Wednesday, May 20, 2009

The Joy of Surrender

I keep thinking about the idea that for each person and each situation there is a perfect balance between committed action and flowing with ease and grace.


There are several implications contained in this simple sentence. It seems to me that the most important is that committed action and flowing with ease and grace are presented as polar opposites which need to be balanced carefully by the wise seeker in order to manifest success. It seems that this is suggesting that if there is a perfect balance between committed action and ease and grace, then the more committed your actions are the less ease and grace you experience. The converse also seems implicit, that more ease and grace means that there less committed action.


The more I think about it, the less sure I am that this is true. In fact, the more I think about it, the opposite of this statement might be a more accurate statement of principle; that ease and grace appear only as a result of committed action. I am sure that I believe that half hearted actions taken with a lackadaisical intention lead only to mediocre results. Slackers may say they live with ease and grace but I doubt it. I think they live in a state of ambivalence and they inhabit a world devoid of success.


I can think of a few times where I felt ease and grace in my life that were coupled with success. I had spent many years learning and practicing the art of mediation. I had reached a level of skillful mastery. From this consciousness, I was able to facilitate high conflict situations to peaceful resolution with what appeared to be ease and grace. The ease and grace only showed up after many years of dedicated and consistent work on my part. I needed to learn the basics of mediation. I needed to develop the listening and speaking skills needed for success as well as the discernment of how to apply them.


These were the outer manifestations of deep inner work that was required to fully inhabit the spiritual principles of conflict resolution. In order to achieve this, I needed the willingness to heal many of my own inner conflicts. I needed to look deeply into my relationships and my failures in those relationships and develop empathy for those I had been close to and empathy for myself as well.


This brings me to the second implication in the idea that for each situation there is a perfect balance between committed action and ease and grace. That the only committed action that will inevitably lead to ease and grace is joyful surrender. This seems like a terrible a paradox. Until very recently I do not think I even considered that surrender was ever joyous. My only experience of surrender for many years was it occurred only when I was utterly worn down by repeated failure as a result of my committed actions. When I had nothing left, no energy or will, no reserves and no more ideas, then when I was faced with no other choice, I would surrender. At this juncture, I would be steeped in frustration and angry exhaustion. My moment of surrender would typically lead to a massive dose of humility and shame. I would feel grief and deep despair, even hopelessness over my failure to succeed through my determined plan of action.
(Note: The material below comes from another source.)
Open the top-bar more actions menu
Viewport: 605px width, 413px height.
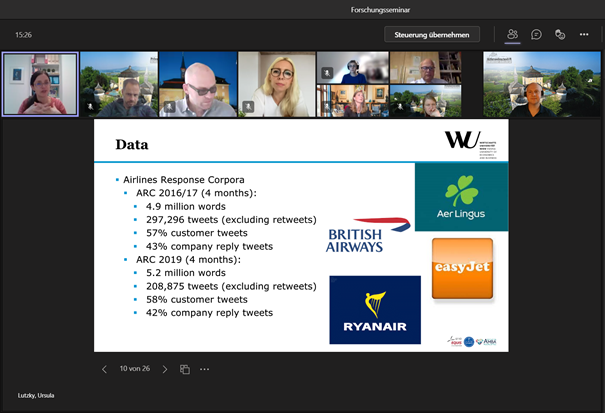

But as I write this, I am aware that it was not my plan of action to become a gifted mediator. Instead, this idea literally came to me at a time when I was desperate and at the end of my rope. I was in counseling because my life was a mess. I was waiting in my car outside my therapist’s office trying to relax from another frazzled and frustrating day. My current romantic relationship was failing, my career was sinking and I had nowhere left to turn. Out of this nowhere a still small idea popped into my head that said I was a mediator. I did not even know what a mediator was, at that time I was a full bore, hard nosed litigator.


Yet this idea was so clear that I followed up on it immediately. I surrendered everything that I thought I knew about myself and my relationships and embarked on a path of learning to resolve conflicts with love rather than arguments or power. I began letting go of the image of the man I had become (hard nosed litigator) and began opening to the unknown man I was to become (peacemaker).
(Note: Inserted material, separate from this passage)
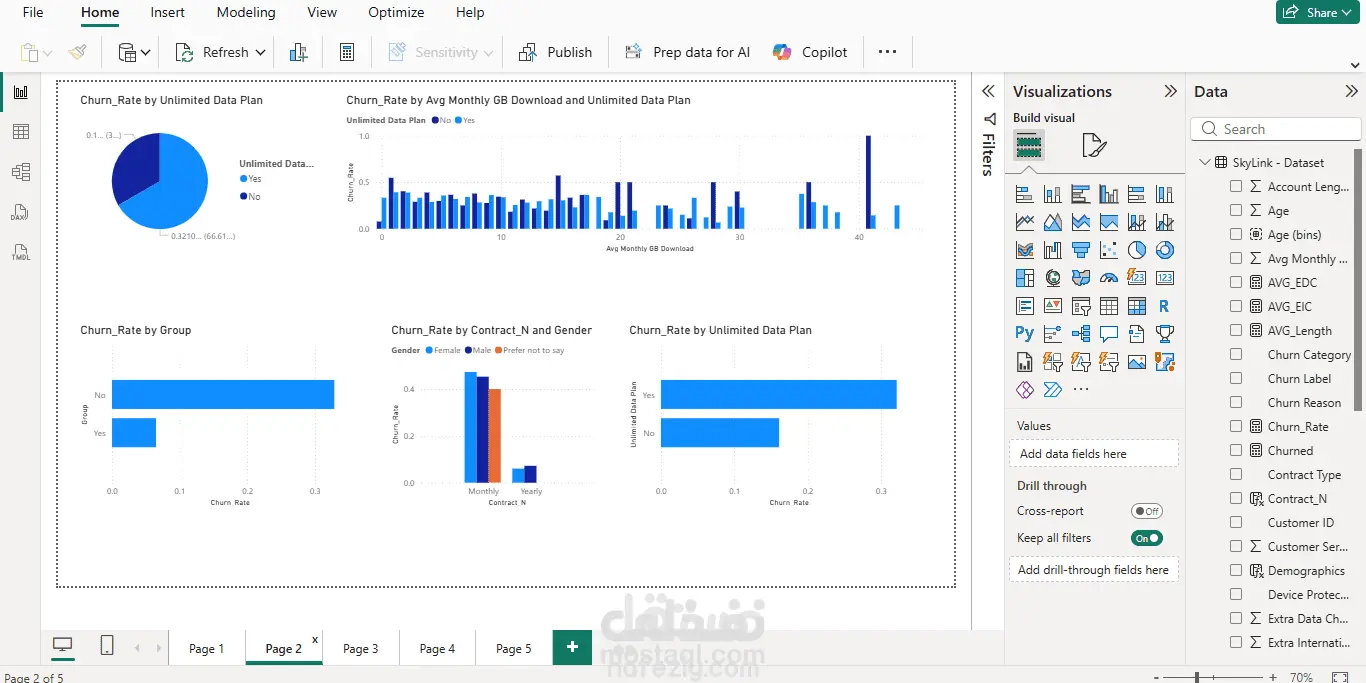
Task: Click the Copilot toolbar icon
Action: 782,52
This moment of surrender was calm and peaceful but I am not sure if I saw it as joyous. The friction in my life at the time had exhausted me and the problems I had created did not dissolve immediately. But ease and grace entered my life in that moment. I found out that a once a year week long training for mediators began the very next Monday. I attended it. One thing opened up after another, not always the way I planned it. Not at all the way that I had hoped things would fall together, but in the end, looking back, I can see there has been a lot more ease and grace from that moment forward than there ever had been prior to my moment of surrender.


Here is a poem I came across by the Persian Mystic Hafez.

What is the difference between your experience of Existence and that of a Saint?
The Saint knows that the spiritual path is a sublime chess game with God.
And that the Beloved has just made such a fantastic move that the Saint is now continually tripping over with joy, and bursting out with laughter and saying "I surrender!"
Whereas, my dear, I am afraid you still think you have a thousand serious moves left.